**YOUR INSTRUCTIONS:**
When the word "Expand" shows up in a line of the records below, copy that line.

**AVAILABLE DATA:**
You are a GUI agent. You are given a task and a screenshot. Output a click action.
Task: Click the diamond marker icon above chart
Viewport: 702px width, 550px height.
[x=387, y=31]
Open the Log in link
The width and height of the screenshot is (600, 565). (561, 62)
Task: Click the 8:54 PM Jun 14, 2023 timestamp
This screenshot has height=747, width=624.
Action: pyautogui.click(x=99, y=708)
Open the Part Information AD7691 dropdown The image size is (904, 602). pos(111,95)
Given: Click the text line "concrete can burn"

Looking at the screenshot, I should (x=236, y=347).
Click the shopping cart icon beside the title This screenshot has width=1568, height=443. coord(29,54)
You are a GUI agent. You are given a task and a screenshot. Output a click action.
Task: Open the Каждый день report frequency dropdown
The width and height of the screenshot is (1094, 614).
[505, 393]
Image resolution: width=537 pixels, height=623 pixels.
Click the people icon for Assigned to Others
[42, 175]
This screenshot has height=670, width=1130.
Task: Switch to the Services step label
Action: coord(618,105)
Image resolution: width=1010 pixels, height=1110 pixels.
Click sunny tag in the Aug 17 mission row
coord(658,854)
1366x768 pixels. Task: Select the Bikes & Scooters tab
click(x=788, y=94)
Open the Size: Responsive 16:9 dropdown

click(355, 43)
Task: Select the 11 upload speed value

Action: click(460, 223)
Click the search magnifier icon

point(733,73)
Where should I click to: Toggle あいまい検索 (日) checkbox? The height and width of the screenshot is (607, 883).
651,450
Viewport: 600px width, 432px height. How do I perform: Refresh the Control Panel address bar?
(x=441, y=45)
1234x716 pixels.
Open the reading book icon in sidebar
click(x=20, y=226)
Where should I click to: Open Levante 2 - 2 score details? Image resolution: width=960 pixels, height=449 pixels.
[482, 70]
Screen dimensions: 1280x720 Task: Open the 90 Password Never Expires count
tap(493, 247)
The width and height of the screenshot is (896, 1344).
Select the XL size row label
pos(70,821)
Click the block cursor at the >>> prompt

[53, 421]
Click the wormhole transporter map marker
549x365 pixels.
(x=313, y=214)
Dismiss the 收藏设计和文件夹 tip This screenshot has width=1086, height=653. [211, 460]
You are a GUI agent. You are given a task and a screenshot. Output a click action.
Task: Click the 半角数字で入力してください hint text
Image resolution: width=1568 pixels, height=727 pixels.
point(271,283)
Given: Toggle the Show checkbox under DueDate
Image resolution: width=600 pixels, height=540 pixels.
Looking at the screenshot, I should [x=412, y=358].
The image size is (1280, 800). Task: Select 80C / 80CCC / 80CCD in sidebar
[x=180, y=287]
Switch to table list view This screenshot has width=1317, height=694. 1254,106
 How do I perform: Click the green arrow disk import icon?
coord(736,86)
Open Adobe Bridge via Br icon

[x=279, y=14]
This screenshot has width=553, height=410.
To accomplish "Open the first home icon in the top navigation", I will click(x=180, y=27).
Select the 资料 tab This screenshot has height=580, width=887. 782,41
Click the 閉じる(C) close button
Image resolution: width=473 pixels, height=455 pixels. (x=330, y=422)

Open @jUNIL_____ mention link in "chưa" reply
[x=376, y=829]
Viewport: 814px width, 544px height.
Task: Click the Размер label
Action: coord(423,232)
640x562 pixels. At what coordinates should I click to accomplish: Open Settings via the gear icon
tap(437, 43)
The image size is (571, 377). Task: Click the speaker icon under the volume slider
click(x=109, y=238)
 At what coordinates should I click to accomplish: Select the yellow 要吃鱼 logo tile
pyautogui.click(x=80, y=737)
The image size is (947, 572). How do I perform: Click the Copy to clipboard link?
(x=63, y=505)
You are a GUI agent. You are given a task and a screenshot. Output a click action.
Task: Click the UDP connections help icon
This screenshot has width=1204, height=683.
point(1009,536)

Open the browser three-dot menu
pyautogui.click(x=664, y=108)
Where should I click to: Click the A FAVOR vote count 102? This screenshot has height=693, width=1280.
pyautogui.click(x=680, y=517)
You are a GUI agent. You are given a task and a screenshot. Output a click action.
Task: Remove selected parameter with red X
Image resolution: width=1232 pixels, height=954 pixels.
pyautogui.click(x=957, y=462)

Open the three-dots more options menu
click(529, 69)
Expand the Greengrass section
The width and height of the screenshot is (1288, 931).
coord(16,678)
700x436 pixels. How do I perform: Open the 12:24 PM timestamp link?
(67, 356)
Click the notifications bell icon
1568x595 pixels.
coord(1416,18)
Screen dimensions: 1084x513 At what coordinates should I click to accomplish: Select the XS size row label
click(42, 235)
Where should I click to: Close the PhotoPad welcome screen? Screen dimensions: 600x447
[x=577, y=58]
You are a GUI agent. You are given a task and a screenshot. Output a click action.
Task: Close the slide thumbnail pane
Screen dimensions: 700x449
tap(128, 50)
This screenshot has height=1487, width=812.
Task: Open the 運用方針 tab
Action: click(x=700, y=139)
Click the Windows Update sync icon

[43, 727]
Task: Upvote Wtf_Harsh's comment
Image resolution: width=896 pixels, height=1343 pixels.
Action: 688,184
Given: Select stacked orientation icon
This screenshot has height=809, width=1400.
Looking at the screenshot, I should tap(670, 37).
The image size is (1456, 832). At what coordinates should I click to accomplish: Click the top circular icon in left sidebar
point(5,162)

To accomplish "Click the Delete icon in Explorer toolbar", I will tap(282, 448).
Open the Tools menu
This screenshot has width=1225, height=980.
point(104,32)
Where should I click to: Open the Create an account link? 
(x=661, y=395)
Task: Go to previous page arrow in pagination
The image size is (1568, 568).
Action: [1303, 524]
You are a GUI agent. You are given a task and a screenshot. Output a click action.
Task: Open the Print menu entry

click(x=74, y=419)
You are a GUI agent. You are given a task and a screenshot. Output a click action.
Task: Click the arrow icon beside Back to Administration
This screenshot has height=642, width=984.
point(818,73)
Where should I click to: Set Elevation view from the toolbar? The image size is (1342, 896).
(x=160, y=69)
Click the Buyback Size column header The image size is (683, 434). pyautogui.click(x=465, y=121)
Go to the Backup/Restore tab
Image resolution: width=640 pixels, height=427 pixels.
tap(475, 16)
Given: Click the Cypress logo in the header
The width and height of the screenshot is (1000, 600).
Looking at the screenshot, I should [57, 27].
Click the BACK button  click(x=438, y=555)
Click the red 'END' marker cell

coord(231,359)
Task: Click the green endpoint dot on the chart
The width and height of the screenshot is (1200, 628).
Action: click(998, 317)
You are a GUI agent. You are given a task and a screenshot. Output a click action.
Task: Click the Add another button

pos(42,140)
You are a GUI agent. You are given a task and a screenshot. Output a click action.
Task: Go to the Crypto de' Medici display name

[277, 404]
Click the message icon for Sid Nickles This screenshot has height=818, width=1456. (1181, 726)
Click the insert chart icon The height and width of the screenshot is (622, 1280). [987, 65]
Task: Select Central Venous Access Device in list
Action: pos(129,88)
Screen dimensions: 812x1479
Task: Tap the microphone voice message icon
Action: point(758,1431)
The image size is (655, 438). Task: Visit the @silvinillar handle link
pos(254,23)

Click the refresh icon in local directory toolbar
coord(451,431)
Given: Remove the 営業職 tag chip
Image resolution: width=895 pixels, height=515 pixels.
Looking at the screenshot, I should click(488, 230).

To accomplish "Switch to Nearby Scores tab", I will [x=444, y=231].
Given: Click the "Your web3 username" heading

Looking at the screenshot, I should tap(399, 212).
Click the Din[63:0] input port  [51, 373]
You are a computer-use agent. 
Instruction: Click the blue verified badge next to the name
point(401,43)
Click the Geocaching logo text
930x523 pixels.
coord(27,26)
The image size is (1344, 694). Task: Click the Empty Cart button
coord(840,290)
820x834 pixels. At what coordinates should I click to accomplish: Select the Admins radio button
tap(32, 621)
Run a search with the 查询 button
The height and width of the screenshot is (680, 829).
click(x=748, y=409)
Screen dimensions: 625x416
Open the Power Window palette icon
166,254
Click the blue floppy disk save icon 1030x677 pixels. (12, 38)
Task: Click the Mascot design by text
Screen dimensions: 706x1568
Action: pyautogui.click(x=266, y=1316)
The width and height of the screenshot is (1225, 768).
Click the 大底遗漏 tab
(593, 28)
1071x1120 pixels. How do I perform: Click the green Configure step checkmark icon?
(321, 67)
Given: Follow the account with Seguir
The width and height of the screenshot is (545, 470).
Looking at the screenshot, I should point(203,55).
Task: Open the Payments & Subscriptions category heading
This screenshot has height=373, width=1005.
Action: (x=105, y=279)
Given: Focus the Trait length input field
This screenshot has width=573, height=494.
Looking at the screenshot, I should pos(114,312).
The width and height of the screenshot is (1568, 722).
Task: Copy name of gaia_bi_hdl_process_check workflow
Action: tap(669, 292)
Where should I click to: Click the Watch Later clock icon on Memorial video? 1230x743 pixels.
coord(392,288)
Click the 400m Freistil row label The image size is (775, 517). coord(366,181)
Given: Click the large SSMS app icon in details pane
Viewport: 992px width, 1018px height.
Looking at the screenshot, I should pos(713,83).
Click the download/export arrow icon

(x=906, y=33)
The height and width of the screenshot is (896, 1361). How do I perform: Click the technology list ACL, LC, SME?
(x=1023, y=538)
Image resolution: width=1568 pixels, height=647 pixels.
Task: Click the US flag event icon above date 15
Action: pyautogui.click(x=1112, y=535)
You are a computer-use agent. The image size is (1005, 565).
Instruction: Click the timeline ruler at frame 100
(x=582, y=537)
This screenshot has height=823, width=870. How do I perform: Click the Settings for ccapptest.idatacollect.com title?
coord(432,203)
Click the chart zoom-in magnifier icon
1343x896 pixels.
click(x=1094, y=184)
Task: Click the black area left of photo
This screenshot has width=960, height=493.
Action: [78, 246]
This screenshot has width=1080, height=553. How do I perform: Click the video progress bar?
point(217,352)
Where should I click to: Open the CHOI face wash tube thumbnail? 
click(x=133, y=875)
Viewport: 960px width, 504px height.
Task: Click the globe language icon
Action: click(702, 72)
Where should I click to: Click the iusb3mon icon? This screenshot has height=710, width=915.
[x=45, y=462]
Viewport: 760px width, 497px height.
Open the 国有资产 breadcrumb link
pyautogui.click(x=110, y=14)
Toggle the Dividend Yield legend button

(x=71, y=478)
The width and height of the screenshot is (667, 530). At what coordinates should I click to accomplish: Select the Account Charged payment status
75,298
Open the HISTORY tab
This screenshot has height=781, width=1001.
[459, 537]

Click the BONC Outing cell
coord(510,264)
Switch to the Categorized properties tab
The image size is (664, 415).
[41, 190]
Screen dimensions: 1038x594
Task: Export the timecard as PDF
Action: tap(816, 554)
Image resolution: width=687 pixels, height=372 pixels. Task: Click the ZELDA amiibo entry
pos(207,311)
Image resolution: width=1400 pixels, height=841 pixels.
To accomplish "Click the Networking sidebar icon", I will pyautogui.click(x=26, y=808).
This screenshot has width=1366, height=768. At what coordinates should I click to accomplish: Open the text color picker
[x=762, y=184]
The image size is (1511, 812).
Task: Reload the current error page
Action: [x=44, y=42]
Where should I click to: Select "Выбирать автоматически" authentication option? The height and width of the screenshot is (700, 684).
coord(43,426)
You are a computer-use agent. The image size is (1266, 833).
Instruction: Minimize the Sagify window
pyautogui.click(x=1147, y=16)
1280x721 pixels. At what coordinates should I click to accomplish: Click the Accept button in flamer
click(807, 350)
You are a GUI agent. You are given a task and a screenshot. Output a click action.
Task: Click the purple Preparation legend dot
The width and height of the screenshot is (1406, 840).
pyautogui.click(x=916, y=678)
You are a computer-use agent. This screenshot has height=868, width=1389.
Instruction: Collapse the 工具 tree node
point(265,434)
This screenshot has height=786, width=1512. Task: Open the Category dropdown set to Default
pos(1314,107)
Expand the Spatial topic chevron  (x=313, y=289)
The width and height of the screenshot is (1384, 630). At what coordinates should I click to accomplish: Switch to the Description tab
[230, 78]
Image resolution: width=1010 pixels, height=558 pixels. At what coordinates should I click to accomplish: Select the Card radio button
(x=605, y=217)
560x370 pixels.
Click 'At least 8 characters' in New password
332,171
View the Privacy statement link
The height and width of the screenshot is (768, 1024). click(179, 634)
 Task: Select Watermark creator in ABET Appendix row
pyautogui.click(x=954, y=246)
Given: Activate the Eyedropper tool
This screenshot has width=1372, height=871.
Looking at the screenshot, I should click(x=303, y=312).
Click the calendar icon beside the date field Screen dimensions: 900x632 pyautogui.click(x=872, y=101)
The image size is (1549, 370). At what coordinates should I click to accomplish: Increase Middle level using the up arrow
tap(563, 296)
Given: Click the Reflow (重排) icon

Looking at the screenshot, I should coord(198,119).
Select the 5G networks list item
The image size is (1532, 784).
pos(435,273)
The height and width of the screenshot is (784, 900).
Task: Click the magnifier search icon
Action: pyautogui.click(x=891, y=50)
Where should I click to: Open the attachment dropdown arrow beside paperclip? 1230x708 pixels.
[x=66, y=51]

**TASK RESULT:**
Expand the Greengrass section
Expand the Spatial topic chevron  (x=313, y=289)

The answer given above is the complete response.